◆ **YOUR TASK**
Print exactly the lines below between the line holding "Image resolution: width=1641" and the line holding "Click the info", inclusive, and nothing more.

◆ **Saved data entries**
* * * * * * * * *

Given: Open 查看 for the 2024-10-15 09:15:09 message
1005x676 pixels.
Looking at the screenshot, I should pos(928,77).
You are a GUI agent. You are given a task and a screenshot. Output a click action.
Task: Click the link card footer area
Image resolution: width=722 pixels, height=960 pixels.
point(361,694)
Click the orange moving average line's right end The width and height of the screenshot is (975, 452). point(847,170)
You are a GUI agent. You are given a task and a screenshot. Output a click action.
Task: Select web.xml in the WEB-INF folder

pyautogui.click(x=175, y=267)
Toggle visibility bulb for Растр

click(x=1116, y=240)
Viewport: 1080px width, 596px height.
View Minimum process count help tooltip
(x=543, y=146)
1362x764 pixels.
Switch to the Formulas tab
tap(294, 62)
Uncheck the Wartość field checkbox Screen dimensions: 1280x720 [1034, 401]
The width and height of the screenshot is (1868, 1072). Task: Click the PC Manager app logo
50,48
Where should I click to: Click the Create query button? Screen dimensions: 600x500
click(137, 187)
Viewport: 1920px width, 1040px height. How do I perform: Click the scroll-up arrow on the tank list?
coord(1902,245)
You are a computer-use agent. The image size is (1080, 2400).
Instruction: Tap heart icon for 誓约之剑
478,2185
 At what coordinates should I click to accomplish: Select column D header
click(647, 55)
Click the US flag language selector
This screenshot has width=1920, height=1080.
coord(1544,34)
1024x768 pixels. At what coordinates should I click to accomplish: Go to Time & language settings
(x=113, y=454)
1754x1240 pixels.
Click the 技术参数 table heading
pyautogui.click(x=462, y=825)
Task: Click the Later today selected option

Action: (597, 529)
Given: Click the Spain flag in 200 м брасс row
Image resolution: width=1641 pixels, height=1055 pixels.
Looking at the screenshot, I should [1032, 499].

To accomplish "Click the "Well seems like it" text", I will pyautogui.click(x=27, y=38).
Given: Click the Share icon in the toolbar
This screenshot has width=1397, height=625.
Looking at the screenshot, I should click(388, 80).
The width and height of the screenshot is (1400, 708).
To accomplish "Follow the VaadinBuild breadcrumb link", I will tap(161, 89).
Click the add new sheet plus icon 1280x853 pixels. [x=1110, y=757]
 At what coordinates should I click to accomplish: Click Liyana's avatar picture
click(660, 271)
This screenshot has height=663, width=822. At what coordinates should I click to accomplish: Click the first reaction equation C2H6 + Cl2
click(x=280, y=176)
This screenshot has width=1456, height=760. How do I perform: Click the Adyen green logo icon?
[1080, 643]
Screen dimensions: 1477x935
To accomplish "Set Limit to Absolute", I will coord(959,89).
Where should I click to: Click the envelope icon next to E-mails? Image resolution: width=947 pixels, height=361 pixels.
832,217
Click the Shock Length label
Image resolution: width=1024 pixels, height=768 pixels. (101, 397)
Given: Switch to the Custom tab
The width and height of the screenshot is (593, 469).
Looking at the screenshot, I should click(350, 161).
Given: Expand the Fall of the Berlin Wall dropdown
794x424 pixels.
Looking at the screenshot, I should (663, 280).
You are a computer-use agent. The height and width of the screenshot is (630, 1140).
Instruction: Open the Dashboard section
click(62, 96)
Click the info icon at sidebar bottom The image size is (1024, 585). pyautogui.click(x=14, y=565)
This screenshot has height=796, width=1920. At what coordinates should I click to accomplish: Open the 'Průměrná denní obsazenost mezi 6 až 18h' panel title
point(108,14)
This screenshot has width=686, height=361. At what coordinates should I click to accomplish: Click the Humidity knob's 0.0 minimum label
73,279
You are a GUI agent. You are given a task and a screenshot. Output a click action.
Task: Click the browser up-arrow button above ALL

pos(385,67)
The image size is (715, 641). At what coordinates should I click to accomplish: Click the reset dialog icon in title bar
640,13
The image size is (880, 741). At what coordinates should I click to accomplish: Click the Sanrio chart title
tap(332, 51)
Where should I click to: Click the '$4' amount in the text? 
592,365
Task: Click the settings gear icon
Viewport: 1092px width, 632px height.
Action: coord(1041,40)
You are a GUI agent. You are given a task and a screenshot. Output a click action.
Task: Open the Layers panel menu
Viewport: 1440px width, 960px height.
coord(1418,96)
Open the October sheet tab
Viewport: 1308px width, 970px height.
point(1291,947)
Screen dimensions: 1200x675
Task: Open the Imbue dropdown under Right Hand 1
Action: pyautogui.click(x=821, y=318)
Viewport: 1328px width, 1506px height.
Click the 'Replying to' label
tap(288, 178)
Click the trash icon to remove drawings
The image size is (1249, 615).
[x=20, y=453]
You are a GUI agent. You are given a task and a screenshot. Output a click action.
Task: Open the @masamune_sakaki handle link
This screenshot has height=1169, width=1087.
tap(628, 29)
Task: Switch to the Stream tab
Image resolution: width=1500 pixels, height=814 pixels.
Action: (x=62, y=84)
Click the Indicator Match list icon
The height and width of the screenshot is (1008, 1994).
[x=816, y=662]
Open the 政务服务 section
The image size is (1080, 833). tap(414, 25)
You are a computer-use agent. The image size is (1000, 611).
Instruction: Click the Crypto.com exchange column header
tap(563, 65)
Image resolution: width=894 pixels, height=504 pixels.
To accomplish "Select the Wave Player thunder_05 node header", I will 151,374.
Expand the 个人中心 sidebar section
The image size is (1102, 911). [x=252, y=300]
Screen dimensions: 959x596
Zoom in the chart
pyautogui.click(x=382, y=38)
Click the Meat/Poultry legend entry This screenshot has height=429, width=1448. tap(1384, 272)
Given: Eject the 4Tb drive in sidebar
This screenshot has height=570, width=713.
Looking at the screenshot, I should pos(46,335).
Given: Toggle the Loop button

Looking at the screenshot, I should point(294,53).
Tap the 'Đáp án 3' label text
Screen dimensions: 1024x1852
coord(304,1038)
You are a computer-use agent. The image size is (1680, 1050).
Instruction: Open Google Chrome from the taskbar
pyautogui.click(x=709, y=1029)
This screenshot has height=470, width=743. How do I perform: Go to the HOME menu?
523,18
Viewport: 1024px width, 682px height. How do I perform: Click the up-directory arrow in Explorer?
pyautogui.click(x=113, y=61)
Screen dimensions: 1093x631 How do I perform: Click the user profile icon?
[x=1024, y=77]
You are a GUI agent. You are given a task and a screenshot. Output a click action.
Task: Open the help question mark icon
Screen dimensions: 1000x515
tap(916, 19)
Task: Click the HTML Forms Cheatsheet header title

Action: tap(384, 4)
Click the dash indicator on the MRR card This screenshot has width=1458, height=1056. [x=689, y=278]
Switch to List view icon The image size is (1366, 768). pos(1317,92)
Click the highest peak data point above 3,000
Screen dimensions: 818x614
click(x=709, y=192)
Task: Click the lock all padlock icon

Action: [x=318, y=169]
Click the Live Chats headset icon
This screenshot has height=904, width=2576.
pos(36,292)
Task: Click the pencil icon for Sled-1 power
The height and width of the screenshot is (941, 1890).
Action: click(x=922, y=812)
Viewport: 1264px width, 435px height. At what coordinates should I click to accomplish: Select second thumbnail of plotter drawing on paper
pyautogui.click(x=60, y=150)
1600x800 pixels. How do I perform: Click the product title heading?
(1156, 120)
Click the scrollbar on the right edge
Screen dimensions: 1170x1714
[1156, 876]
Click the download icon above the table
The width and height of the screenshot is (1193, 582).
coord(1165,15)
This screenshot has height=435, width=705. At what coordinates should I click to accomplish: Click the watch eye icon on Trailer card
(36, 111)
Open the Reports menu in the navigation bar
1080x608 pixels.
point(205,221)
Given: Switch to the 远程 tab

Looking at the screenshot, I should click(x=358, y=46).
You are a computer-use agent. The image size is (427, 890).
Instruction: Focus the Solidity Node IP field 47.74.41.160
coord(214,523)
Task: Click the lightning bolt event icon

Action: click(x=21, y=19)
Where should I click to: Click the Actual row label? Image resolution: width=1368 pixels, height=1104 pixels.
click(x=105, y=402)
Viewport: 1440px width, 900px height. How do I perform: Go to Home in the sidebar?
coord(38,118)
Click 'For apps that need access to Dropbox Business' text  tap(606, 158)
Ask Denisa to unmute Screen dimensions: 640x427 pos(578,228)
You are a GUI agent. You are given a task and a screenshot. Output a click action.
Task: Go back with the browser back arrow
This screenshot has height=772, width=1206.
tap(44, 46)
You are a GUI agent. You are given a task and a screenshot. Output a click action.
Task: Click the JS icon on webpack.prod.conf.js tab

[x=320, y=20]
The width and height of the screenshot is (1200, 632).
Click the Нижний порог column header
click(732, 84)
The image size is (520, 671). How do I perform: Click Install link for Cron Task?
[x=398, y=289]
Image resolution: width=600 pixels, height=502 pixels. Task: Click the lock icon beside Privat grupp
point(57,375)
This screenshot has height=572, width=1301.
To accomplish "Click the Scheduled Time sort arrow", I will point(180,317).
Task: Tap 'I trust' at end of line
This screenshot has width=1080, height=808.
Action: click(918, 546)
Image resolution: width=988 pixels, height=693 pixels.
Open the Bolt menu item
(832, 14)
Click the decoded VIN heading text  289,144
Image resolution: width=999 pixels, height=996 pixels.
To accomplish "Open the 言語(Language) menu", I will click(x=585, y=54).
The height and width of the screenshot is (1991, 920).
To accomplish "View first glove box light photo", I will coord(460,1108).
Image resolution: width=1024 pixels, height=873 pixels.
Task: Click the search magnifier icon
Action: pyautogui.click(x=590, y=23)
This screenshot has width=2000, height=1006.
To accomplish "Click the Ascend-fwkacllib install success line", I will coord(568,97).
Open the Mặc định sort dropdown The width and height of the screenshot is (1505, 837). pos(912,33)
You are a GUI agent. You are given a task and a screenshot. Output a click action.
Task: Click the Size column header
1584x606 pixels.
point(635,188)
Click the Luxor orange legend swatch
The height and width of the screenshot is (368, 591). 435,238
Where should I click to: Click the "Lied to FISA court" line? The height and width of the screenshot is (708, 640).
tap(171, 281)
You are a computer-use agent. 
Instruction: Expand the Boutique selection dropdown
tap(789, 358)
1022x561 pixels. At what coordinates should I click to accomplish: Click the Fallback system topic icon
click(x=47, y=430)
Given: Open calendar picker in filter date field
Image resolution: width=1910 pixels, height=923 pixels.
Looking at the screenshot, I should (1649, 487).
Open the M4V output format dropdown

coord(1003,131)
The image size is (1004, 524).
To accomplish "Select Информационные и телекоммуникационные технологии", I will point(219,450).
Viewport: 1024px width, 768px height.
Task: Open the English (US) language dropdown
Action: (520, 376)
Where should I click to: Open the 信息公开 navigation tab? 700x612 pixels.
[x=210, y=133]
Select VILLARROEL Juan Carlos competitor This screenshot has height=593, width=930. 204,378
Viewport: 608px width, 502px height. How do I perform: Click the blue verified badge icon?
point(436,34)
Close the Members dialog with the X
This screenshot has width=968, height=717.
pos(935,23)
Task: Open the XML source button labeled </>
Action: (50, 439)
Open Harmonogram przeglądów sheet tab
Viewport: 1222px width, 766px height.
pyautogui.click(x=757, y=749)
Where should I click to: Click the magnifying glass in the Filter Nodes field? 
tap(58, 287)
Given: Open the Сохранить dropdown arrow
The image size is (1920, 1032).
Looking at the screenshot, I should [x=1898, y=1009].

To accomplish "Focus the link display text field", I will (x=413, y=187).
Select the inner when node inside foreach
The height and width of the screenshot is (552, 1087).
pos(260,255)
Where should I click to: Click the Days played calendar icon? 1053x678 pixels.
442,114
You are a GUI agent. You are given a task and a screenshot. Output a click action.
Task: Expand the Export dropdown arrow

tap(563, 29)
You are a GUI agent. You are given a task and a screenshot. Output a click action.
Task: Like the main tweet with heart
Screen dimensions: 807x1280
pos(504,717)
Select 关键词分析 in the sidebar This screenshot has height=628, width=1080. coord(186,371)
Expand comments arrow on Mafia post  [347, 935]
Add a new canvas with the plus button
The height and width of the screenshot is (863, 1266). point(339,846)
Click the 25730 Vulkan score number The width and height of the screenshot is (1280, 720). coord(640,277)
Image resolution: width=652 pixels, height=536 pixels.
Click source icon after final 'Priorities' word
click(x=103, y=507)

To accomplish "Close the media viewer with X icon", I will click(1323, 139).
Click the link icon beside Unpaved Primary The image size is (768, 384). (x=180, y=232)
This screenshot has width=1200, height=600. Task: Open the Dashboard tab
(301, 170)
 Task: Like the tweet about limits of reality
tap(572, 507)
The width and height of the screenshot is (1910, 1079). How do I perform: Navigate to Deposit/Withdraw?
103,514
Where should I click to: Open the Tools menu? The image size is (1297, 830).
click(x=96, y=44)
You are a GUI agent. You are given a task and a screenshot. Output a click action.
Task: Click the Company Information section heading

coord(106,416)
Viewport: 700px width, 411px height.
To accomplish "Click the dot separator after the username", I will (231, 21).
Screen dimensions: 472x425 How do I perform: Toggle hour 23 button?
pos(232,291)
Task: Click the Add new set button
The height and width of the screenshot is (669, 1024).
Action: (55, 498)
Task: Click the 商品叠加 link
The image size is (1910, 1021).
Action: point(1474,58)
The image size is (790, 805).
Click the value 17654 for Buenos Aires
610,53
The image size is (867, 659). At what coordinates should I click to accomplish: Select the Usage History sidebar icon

* * * * * * * * *

◆ **PROBLEM SOLUTION**
Image resolution: width=1641 pixels, height=1055 pixels.
Looking at the screenshot, I should [1032, 499].

To accomplish "Click the "Well seems like it" text", I will pyautogui.click(x=27, y=38).
Given: Click the Share icon in the toolbar
This screenshot has width=1397, height=625.
Looking at the screenshot, I should click(388, 80).
The width and height of the screenshot is (1400, 708).
To accomplish "Follow the VaadinBuild breadcrumb link", I will tap(161, 89).
Click the add new sheet plus icon 1280x853 pixels. [x=1110, y=757]
 At what coordinates should I click to accomplish: Click Liyana's avatar picture
click(660, 271)
This screenshot has height=663, width=822. At what coordinates should I click to accomplish: Click the first reaction equation C2H6 + Cl2
click(x=280, y=176)
This screenshot has width=1456, height=760. How do I perform: Click the Adyen green logo icon?
[1080, 643]
Screen dimensions: 1477x935
To accomplish "Set Limit to Absolute", I will coord(959,89).
Where should I click to: Click the envelope icon next to E-mails? Image resolution: width=947 pixels, height=361 pixels.
832,217
Click the Shock Length label
Image resolution: width=1024 pixels, height=768 pixels. (101, 397)
Given: Switch to the Custom tab
The width and height of the screenshot is (593, 469).
Looking at the screenshot, I should click(350, 161).
Given: Expand the Fall of the Berlin Wall dropdown
794x424 pixels.
Looking at the screenshot, I should (663, 280).
You are a computer-use agent. The height and width of the screenshot is (630, 1140).
Instruction: Open the Dashboard section
click(62, 96)
Click the info icon at sidebar bottom The image size is (1024, 585). pyautogui.click(x=14, y=565)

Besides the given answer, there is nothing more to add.